→ **To do**
Below are the records; give again exactly the lines from the one containing "How to test" through the one containing "Scott Mulkey, M-EDP (124, 309)", leaving out pictures.

→ **Stored records**
━━━━

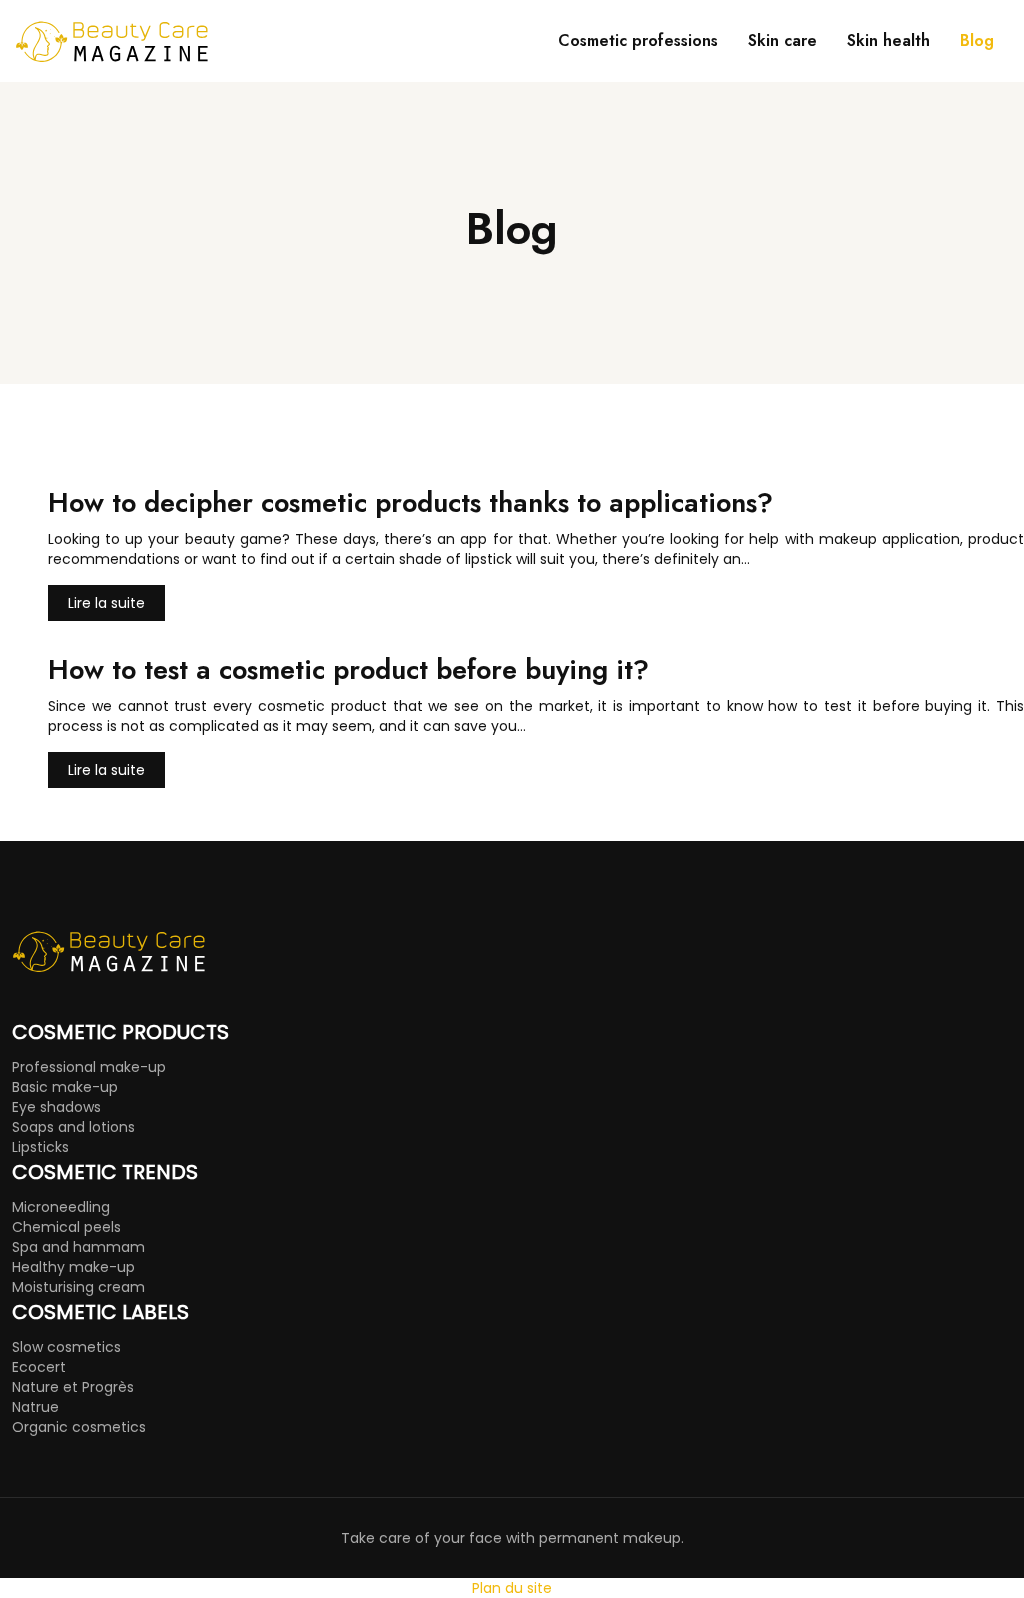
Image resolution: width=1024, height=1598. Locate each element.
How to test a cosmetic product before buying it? (348, 669)
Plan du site (512, 1588)
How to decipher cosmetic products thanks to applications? (410, 502)
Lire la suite (106, 603)
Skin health (888, 40)
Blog (977, 40)
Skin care (782, 40)
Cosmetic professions (638, 40)
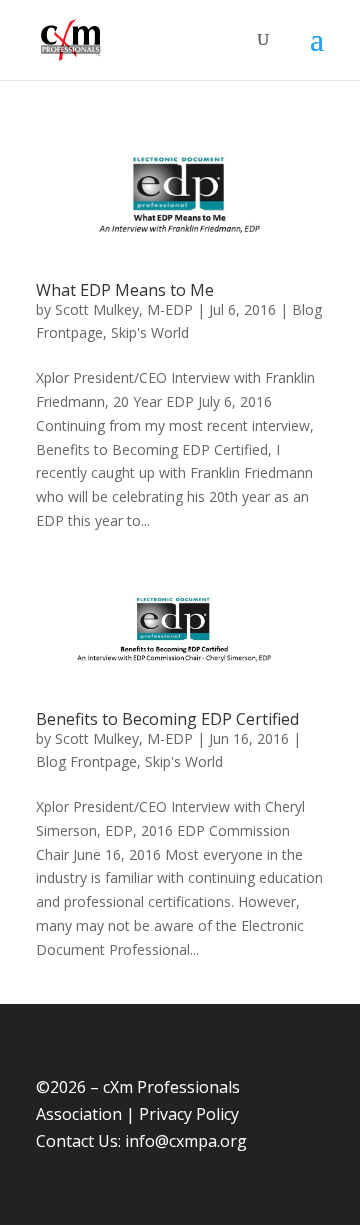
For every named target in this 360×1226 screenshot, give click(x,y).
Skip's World (150, 332)
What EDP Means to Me (125, 290)
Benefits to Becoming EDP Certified (167, 719)
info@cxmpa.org (186, 1141)
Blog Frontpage (86, 761)
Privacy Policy (189, 1114)
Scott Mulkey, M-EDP (124, 309)
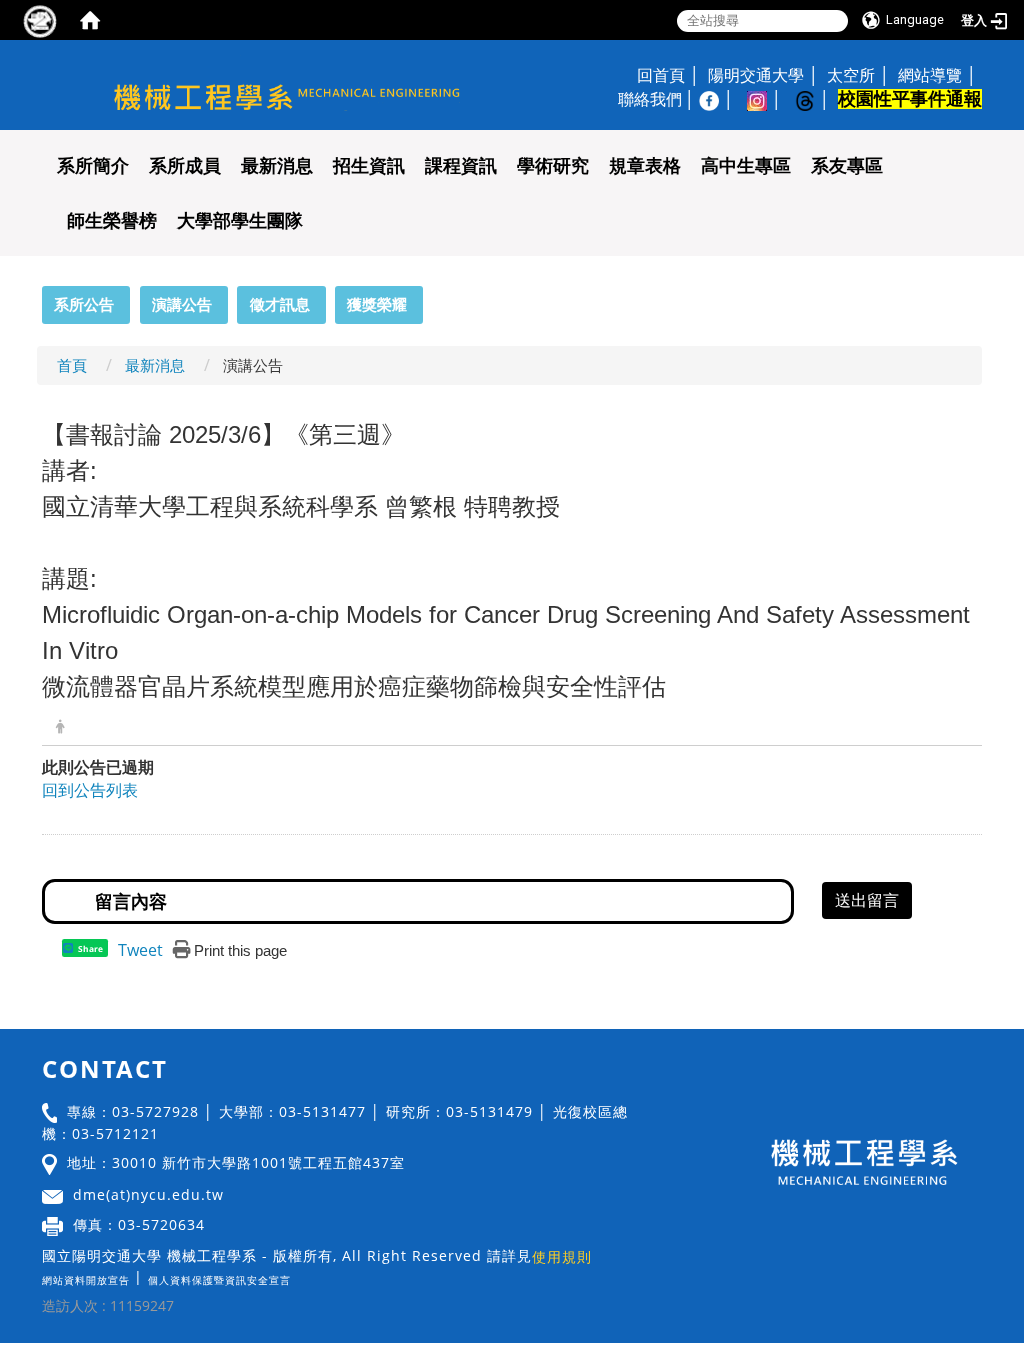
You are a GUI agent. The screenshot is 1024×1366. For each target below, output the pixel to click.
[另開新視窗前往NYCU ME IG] (767, 99)
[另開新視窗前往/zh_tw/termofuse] (296, 1276)
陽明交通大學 (756, 75)
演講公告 (182, 304)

━━━━

→ **Answer section**
How to test a cosmetic product before buying it? (348, 669)
Plan du site (512, 1588)
How to decipher cosmetic products thanks to applications? (410, 502)
Lire la suite (106, 603)
Skin health (888, 40)
Blog (977, 40)
Skin care (782, 40)
Cosmetic professions (638, 40)
For every named target in this 360×1226 screenshot, give click(x,y).
Skip's World (150, 332)
What EDP Means to Me (125, 290)
Benefits to Becoming EDP Certified (167, 719)
info@cxmpa.org (186, 1141)
Blog Frontpage (86, 761)
Privacy Policy (189, 1114)
Scott Mulkey, M-EDP (124, 309)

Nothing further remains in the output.